A new computational model can draw upon normally incompatible data sets, such as satellite imagery and social media posts, to answer questions about what is happening in targeted locations.
This new model can serve as a tool for identifying violations of nuclear nonproliferation agreements, researchers said.
“Our goal was to develop a working framework that uses information from a variety of sensors and data sources to identify these potential violations of nuclear nonproliferation,” said Hamid Krim, co-author of a paper on the work, a professor of electrical and computer engineering at North Carolina State University and director of the VISSTA Laboratory. “Some of these data may be conventional, such as Geiger counter readings or multispectral data from satellite imagery. But many of these data sources may be nontraditional, such as social media posts. And these sources provide a wide variety of data that are not normally compatible, such as the text included on Twitter posts and the images posted on Flickr.
“By making these different inputs compatible with each other, we are able to accept a broader range of data inputs and use that data in a meaningful way that, ultimately, can help authorities reach more reliable conclusions,” Krim said.
The model can be used to work with any data that can be identified as coming from the targeted area, researchers said. For example, satellite images are clearly identifiable, but they may also draw on social media posts actively or passively tagged as coming from the relevant area.

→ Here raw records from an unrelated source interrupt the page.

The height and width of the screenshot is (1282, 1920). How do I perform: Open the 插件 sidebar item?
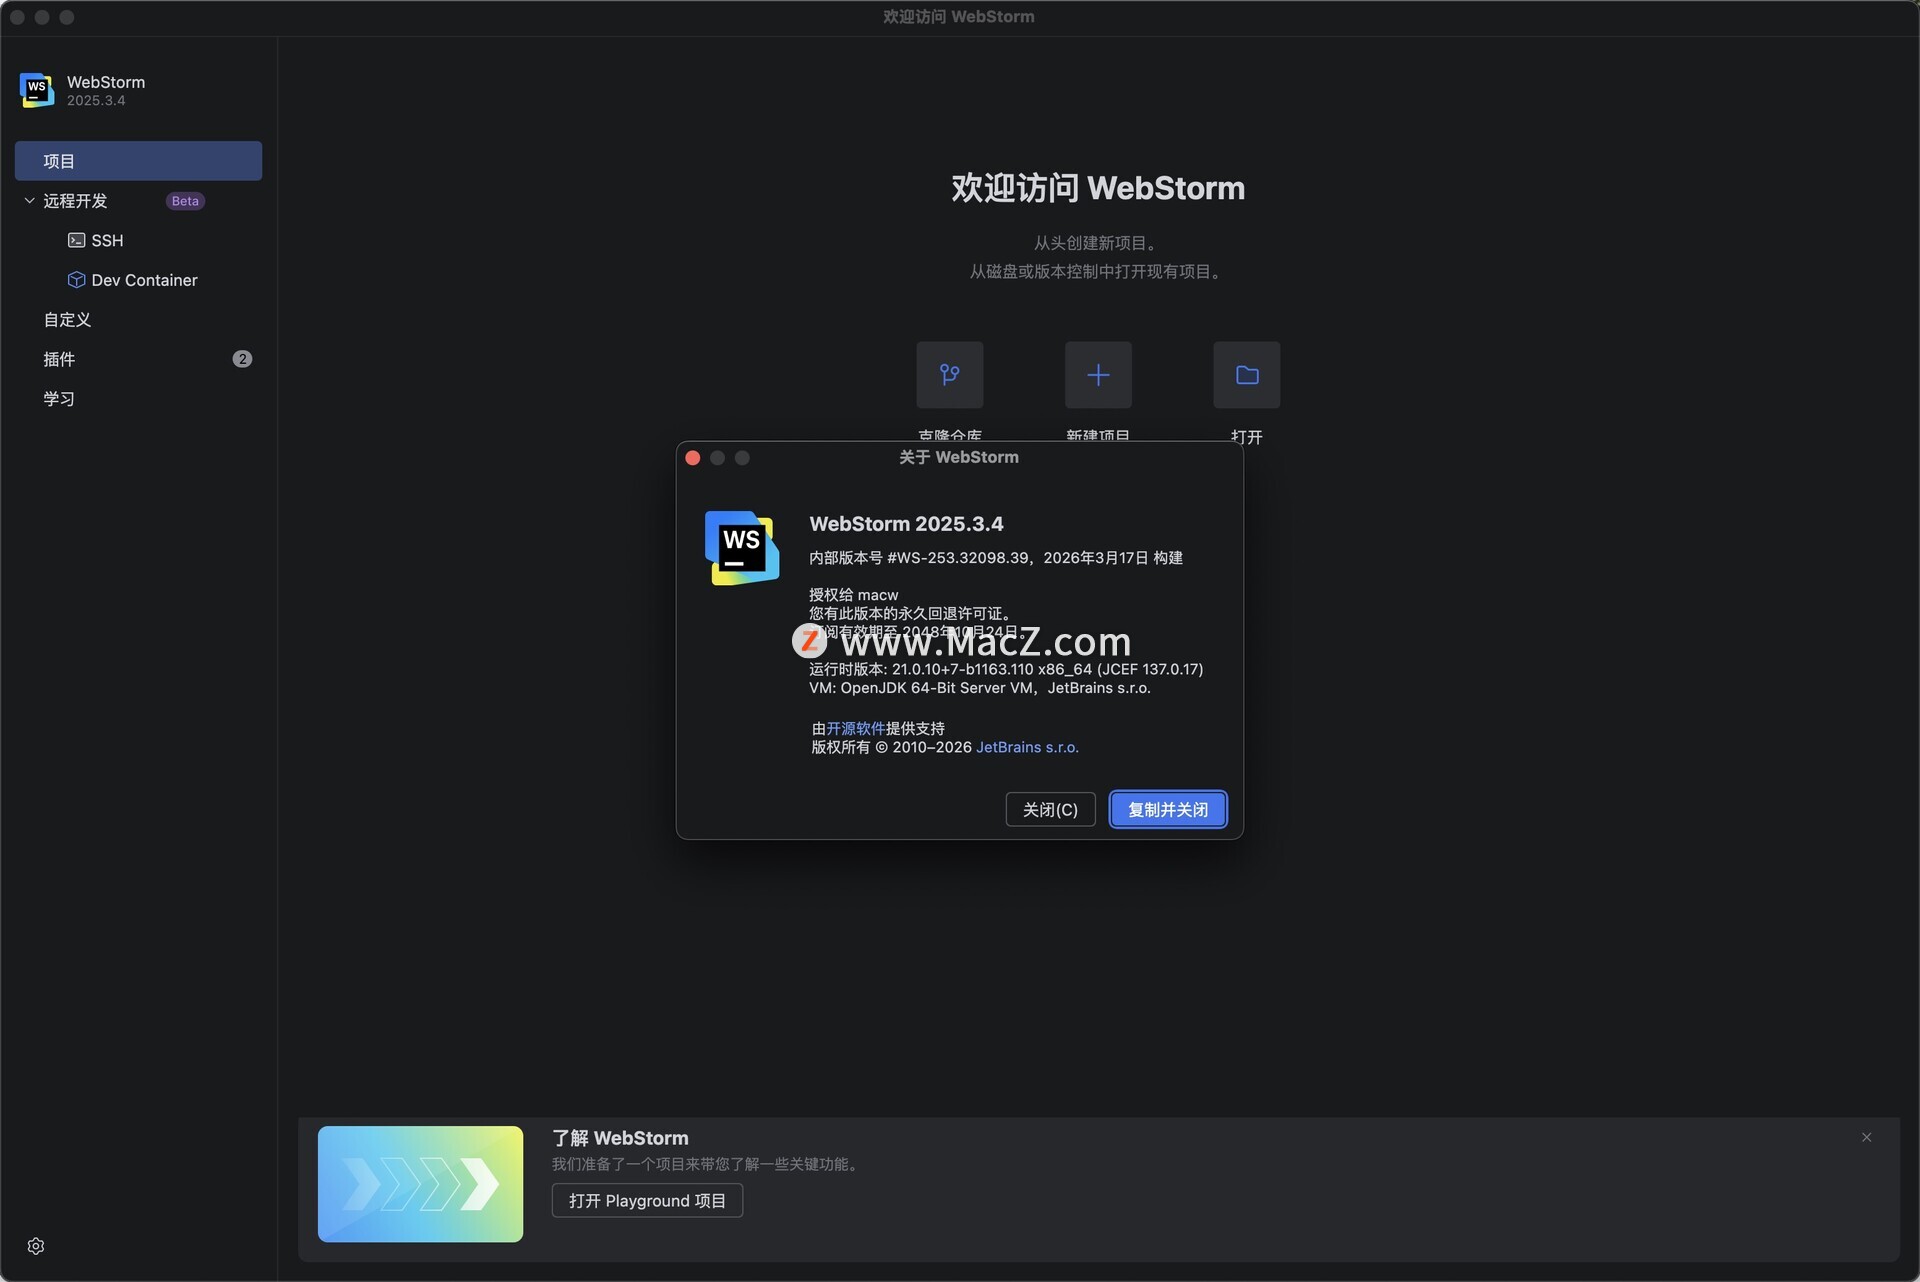(x=59, y=359)
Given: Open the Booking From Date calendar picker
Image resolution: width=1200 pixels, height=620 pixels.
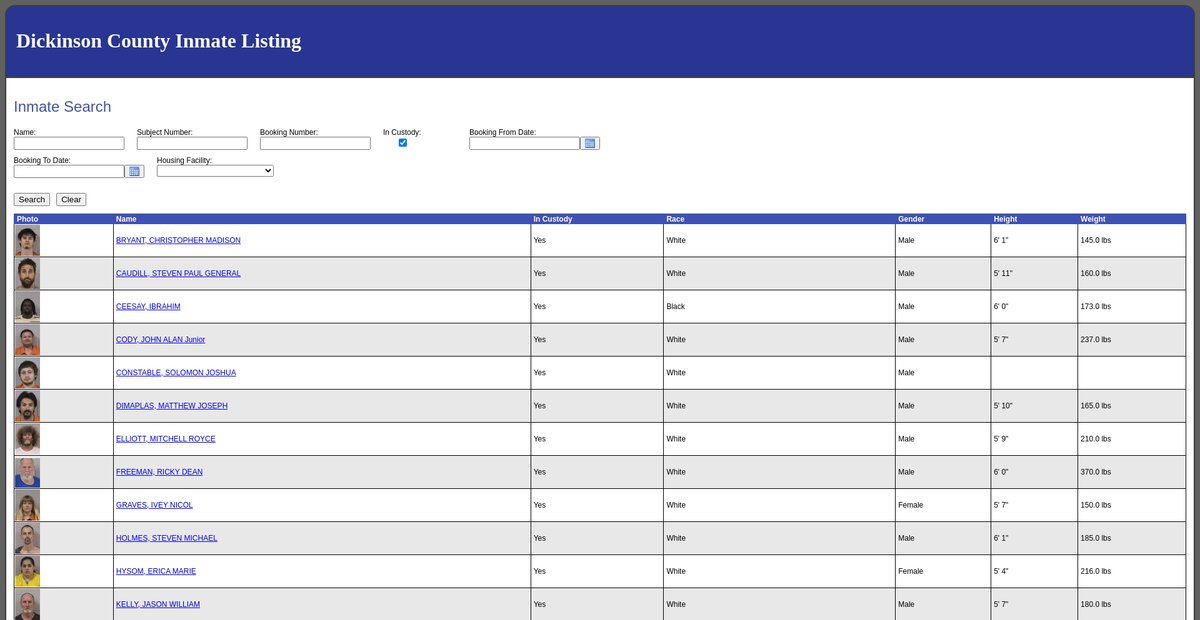Looking at the screenshot, I should pyautogui.click(x=590, y=143).
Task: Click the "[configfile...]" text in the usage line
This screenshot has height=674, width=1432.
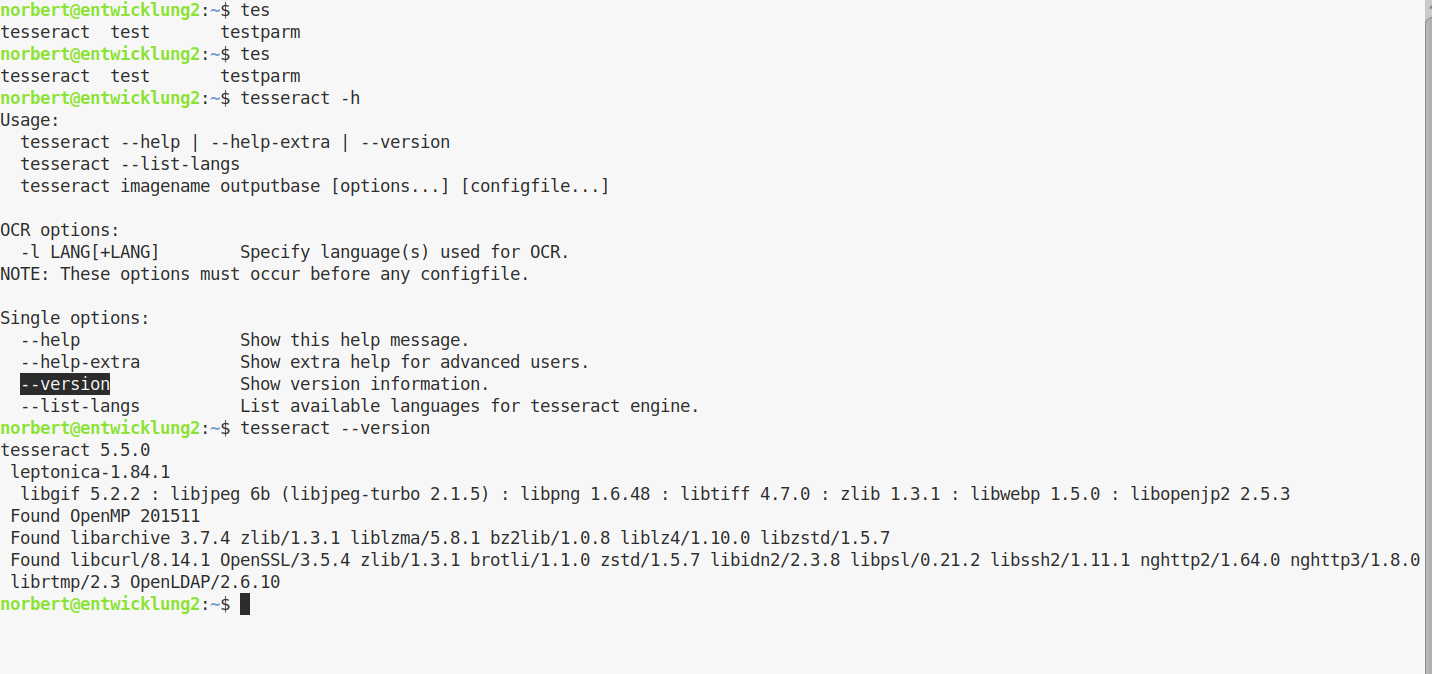Action: point(535,186)
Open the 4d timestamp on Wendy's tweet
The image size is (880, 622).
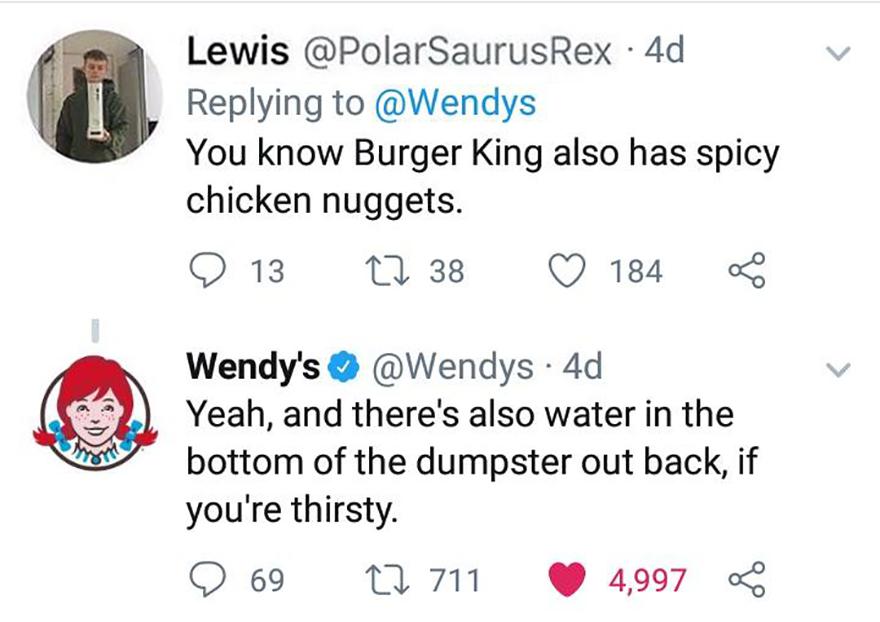tap(583, 368)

The question then becomes: How do you work with incompatible data? Researchers used identifying a flood as a case in point. They chose a flood because data on flooding is not classified, whereas data regarding nuclear activity is.
The first step in the process is to use mathematical equations to translate each type of data into a useful format. For example, images may be run through models to determine whether they are images of flooding, whereas text posts may be run through models to determine whether they include references to flooding. Once those data streams are translated into a neutral format – meaning they indicate flooding or no flooding – they can be compared to each other to answer basic questions such as: Do the data support each other?
But it’s not quite that simple. For example, people may be tweeting about a flood that is taking place hundreds of miles away, which could skew any calculation by the overarching model. To address this, the researchers incorporated mathematical elements that account for the complexity of the data they are drawing on.
“Addressing complexity is particularly important in the context of nonproliferation enforcement,” Krim said. “Relevant data inputs may include photos of particular types of technology, references made in conversations caught on audio, and so on. A model like the one we developed needs to be flexible enough to account for the variability and complexity of both varied types of data and the varied clues we are looking for.”
The researchers tested their model using data from a 2013 flood that took place in Colorado, and were able to resolve the incompatibility of multi-modal data in order to accurately estimate the location of the flooding.
Next steps for the project include evaluating nuclear facilities in the West to identify common characteristics that may also be applicable to facilities in more isolated societies, such as North Korea.
“We want to find ways of transferring information from known environment to a hidden one,” Krim said. “How can we determine what information and which models are transferable from one place to another, given incompatible or inconsistent data? What’s normal, and what’s not? It’s not an easy problem.”